Décision de référence : cc • N° 02-88.471 • 2004-01-28 • Consulter la décision →
Imaginez la scène : à Bray-Dunes, petite commune du littoral dunkerquois, le conseil municipal vote une délibération pour donner au maire le feu vert d'ester en justice. Rien d'extraordinaire, pense-t-on. Mais voilà que le texte se contente de dire : « Le maire est autorisé à intenter toute action en justice au nom de la commune ». Pas de détails, pas de limites. Un propriétaire riverain conteste une construction ? Un locataire municipal se plaint d'un trouble ? Le maire peut-il vraiment tout faire ?
Cette question, qui pourrait sembler technique, a des conséquences bien réelles. Si vous êtes propriétaire d'un bien communal, locataire d'un logement social ou simplement contribuable, le maire peut engager des procédures qui vous impactent directement. Mais que se passe-t-il si la délibération est trop vague ? La réponse est tombée le 28 janvier 2004 : la Cour de cassation (la plus haute juridiction de l'ordre judiciaire) a cassé l'arrêt d'une chambre de l'instruction qui avait déclaré irrecevable la plainte déposée par un maire, au motif que la délibération du conseil municipal ne respectait pas l'article L. 2122-22, 16° du Code général des collectivités territoriales.
undefined une délibération qui ne précise pas les cas où le maire peut agir, ou qui n'indique pas expressément qu'elle couvre l'ensemble du contentieux, est nulle. Et sans délibération valable, le maire n'a pas le pouvoir d'ester en justice. Cette décision, méconnue du grand public, est pourtant cruciale pour les élus, les citoyens et les professionnels de l'immobilier. Décryptage.

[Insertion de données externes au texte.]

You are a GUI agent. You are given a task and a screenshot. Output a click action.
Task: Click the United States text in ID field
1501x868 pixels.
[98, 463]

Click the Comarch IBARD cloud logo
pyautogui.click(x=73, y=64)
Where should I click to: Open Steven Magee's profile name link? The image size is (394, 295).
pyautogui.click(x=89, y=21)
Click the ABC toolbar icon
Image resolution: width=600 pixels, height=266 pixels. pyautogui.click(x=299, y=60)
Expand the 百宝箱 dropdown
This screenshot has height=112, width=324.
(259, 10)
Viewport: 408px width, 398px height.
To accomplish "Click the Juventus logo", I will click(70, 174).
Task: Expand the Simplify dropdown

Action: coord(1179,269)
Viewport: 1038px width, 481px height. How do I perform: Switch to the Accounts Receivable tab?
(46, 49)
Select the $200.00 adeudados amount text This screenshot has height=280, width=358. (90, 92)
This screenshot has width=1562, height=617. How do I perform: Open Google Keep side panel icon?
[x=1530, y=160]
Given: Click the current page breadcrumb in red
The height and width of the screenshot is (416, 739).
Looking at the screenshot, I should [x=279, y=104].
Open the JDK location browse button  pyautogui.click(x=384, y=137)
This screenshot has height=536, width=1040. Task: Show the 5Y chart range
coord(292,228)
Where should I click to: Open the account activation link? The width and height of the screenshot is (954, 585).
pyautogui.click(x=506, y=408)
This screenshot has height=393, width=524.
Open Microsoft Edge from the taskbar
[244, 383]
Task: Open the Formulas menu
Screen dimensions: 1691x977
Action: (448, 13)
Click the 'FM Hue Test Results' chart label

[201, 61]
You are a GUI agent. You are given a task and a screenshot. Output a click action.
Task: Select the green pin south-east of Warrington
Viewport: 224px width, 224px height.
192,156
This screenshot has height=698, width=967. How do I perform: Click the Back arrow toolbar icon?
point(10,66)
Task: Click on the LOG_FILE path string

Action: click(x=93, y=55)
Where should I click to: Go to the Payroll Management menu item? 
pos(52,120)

Les faits : une histoire comme il en arrive chaque jour
Dans cette affaire, tout commence à Garges-lès-Gonesse, commune du Val-d'Oise. Le maire de l'époque, M. X, découvre des faits qu'il estime répréhensibles : des prises illégales d'intérêts (un élu qui utilise sa position pour obtenir un avantage personnel) et des détournements de fonds publics (utilisation d'argent public à des fins privées). Il décide de porter plainte avec constitution de partie civile (c'est-à-dire qu'il se porte personnellement partie au procès pénal pour réclamer des dommages et intérêts).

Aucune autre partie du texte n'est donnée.